Hypothyroidism is a clinical syndrome in which the deficiency or absence of thyroid hormone slows bodily metabolic processes. Symptoms can manifest in all organ systems and range in severity based on the degree of hormone deficiency. The disease typically progresses over months to years but can occur quickly following cessation of thyroid replacement medication or surgical removal of the thyroid gland.

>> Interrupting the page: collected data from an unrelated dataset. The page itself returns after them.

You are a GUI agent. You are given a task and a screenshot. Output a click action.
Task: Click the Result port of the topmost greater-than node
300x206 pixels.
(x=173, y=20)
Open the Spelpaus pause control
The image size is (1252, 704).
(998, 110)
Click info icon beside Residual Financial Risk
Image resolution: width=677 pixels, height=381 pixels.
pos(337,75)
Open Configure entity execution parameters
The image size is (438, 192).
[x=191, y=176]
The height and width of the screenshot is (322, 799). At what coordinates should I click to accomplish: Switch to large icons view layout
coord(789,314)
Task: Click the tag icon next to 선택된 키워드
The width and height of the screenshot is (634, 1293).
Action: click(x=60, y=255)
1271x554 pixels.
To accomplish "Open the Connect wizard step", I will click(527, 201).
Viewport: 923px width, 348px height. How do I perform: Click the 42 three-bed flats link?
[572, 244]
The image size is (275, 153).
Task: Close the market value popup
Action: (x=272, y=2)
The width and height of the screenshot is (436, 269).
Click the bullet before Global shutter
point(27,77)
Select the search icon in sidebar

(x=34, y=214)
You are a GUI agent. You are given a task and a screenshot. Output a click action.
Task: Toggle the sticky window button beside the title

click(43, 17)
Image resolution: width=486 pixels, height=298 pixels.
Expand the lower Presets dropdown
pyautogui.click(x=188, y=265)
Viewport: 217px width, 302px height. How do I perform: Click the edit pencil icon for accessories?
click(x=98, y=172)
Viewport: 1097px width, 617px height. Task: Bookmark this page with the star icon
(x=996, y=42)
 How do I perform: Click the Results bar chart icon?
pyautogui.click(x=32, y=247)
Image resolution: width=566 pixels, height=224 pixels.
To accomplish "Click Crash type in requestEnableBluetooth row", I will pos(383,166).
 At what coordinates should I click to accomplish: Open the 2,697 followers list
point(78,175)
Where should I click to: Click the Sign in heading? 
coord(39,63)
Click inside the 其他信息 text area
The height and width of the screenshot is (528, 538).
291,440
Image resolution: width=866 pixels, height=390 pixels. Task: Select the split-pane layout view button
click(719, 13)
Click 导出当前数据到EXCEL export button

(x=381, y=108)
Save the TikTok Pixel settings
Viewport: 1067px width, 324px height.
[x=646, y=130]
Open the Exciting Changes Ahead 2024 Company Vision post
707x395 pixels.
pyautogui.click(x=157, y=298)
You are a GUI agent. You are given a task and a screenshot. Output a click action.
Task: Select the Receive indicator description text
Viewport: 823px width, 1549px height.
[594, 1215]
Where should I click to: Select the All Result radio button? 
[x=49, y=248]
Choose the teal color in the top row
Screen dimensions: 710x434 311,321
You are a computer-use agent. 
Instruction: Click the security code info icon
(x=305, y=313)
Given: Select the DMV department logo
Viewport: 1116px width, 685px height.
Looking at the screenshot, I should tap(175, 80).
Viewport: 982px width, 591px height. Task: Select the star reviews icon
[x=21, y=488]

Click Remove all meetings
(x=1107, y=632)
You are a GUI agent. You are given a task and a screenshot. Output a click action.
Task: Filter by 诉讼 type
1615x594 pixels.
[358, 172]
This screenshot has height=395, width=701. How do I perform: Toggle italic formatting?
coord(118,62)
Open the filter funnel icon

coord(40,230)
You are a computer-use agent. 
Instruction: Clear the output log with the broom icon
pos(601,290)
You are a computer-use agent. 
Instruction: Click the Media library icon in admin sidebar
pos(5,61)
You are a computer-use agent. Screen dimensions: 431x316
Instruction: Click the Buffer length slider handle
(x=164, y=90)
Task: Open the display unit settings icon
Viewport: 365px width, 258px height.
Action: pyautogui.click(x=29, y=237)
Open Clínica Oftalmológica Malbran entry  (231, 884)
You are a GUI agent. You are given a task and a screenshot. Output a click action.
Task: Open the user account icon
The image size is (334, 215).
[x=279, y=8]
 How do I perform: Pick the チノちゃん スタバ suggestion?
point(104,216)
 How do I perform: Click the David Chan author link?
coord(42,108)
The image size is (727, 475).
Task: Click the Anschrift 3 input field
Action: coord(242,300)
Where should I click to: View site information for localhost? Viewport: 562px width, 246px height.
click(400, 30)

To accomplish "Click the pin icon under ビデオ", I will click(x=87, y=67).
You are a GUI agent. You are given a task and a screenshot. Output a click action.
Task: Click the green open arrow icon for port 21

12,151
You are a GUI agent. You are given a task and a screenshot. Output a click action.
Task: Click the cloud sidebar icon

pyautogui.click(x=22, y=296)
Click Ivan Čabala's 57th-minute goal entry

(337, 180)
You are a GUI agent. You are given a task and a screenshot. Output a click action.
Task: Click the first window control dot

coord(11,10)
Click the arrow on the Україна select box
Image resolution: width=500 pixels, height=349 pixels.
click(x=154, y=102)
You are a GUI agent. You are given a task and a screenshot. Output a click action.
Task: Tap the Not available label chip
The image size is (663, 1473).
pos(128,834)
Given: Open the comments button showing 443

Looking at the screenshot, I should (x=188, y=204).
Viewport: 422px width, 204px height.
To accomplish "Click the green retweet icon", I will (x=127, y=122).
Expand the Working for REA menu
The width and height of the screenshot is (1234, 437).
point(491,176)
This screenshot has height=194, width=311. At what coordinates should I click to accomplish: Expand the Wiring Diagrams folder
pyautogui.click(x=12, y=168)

The term myxedema refers to the thickened, nonpitting edematous changes to the soft tissues of patients in a markedly hypothyroid state. Myxedema coma, a rare, life-threatening condition, occurs late in the progression of hypothyroidism. The condition is seen typically in elderly women and is often precipitated by infection, medication, environmental exposure, or other metabolic-related stresses. Because rapid confirmatory laboratory tests are often unavailable, the diagnosis may be made on clinical grounds with treatment started promptly.[1]
Treatment of myxedema coma requires potentially toxic doses of thyroid hormone, and mortality rates exceeding 20% have been reported even with optimum therapy.[2, 3]
For more information, see Medscape's Hypothyroidism Resource Center.
Signs and symptoms of hypothyroidism
The signs and symptoms characteristic of hypothyroidism are numerous yet often vague and subtle, especially in the early stages of the disease. Note the following:
Lethargy
Generalized weakness
Brittle or thinning hair
Menstrual irregularity
Menorrhagia
Forgetfulness
Fullness in throat
Deep, husky voice secondary to mucopolysaccharide infiltration of the vocal cords
Cold intolerance
Weight gain/difficulty losing weight
Muscle/joint pain or weakness
Inability to concentrate
Headaches
Constipation
Emotional lability
Depression
Blurred vision
Dry hair
Potential physical examination findings include the following:
Pseudomyotonic reflexes - Prolonged relaxation phase, usually at least twice as long as the contraction phase
Hypothermia (especially in myxedema coma)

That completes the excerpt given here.